Asil didn’t reply, which was probably a good thing. They needed more space between them before they could deal with each other safely. Tad came pounding back up the stairs with a deck of cards and a poker-chip carousel.
Mercy drew in a breath, and Adam looked at her. There was nothing Mercy enjoyed so much as complaining to people about the idiosyncrasies of werewolves; he had always found it charming—and useful. He waited a moment, but she didn’t say anything.
Adam put his hand on her face and turned it, gently, toward Tad. It would be better if she explained the problem to him. Until Asil and Adam had been properly introduced on Adam’s territory—such things had a very well-established protocol so that no blood was shed—Asil would be easy to offend. He and Adam had both been very careful not to pay too much attention to each other.
“Mercy, would you tell Tad why poker is a bad idea?” he asked her.
“Asil and Adam don’t know each other,” she said amiably. “And even if they did … poker isn’t really a good werewolf game.” She appeared to consider that a moment. “Or rather, it is too good a werewolf game. It would end with bodies.”
Tad glanced at both wolves, one after the other. “Seven-up?” he suggested. “War? Gin rummy? I know you play gin rummy because Warren taught me to play it when I was a kid.”
“Tell him,” Adam said to Mercy.
“No games between two dominant wolves unless they know each other very well and have established their dominance. There was a very nasty chess match that happened in the Marrok’s pack when I was six or seven. Bran put an end to it, but not before one of the wolves ended up with a pickax in his leg.” Mercy continued instructing the uninitiated in her Mercy-matter-of-fact fashion. “Adam and Warren could play, for instance, because, though they are both dominant wolves, Adam has firmly established himself as more dominant in both their eyes. One lost game won’t make any difference. Darryl and Warren, though, are second and third in the pack hierarchy. They play CAGCTDPBT during pack gaming days, but they play on the same side. Always.”
Tad gave Mercy an assessing look. “No poker. No gin rummy, and especially no chess if you don’t want to end up pickaxed. And I didn’t know you played CAGCTDPBT.”
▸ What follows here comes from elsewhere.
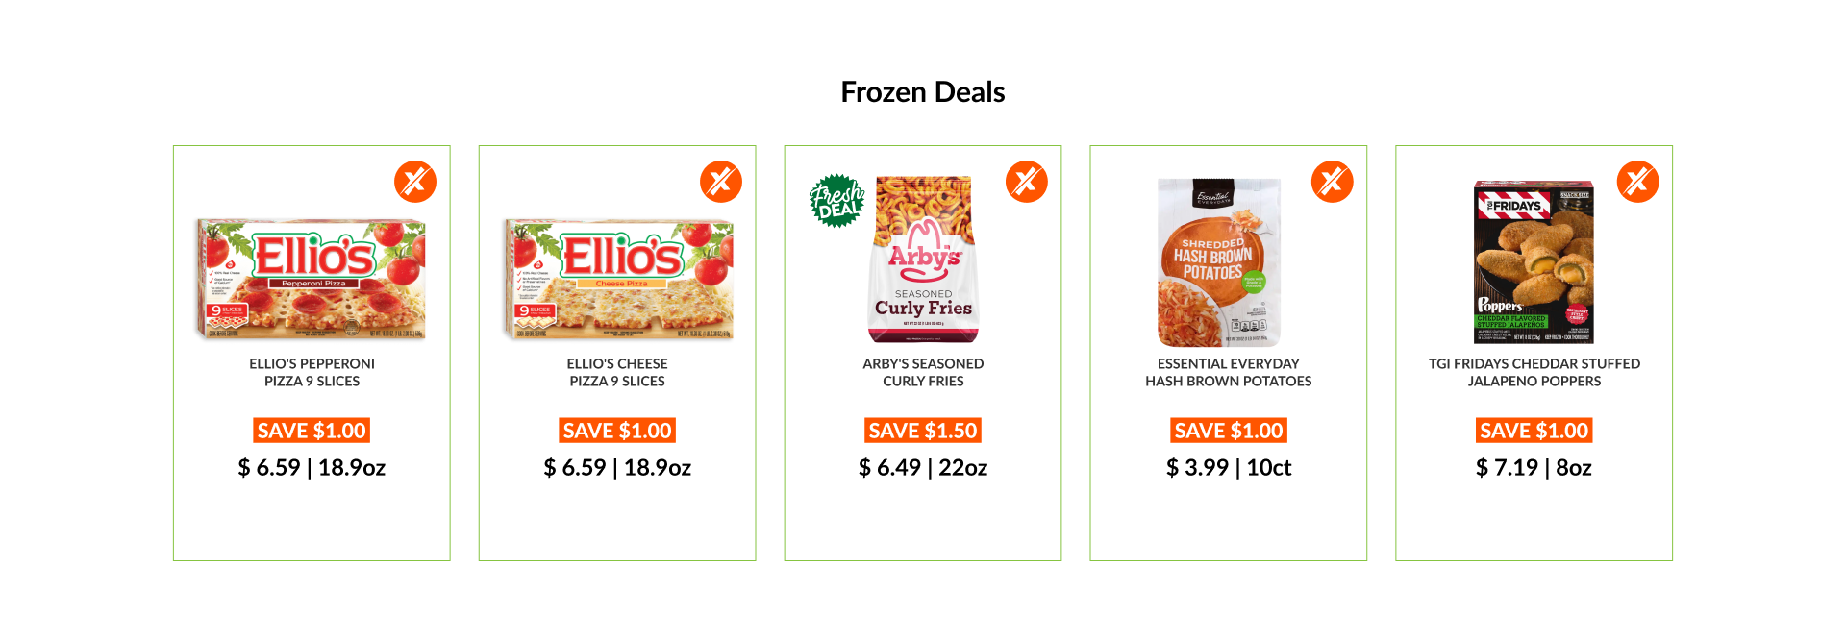Select Arby's Seasoned Curly Fries title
“Werewolf games,” Mercy said solemnly, “play for keeps, or go home.” She was so cute sometimes it made Adam’s heart hurt. She was also a killer CAGCTDPBT player. The pack made Mercy and him play on opposite sides to keep it fair.
“I threw out my Go-Fish cards a long time ago.” Tad’s voice was dry. “I’m going to play some solitaire and leave the rest of you to twiddle your thumbs.”
Exhausted, worried, and unhappy, Adam leaned against the wall and let his eyes half close in an old soldier’s trick. He wasn’t really asleep but not really awake, either. Any break in the current patterns of sound, sight, or scent would attract his attention.
Tad sat down in front of the mirror and laid out a game of spider solitaire. He played three or four games and lost all of them—no cheating for Tad.
Asil seemed happy to occupy himself studying Zee’s little toys as far away as he could get from Adam. The Moor wasn’t exactly what Adam had expected. Much less crazy, and also much better at the dance that kept everyone alive in a small room with two dominant wolves who were strangers to each other than a wolf of his reputation ought to be. Bran usually knew what he was doing, and that seemed to be true when he sent Asil as well.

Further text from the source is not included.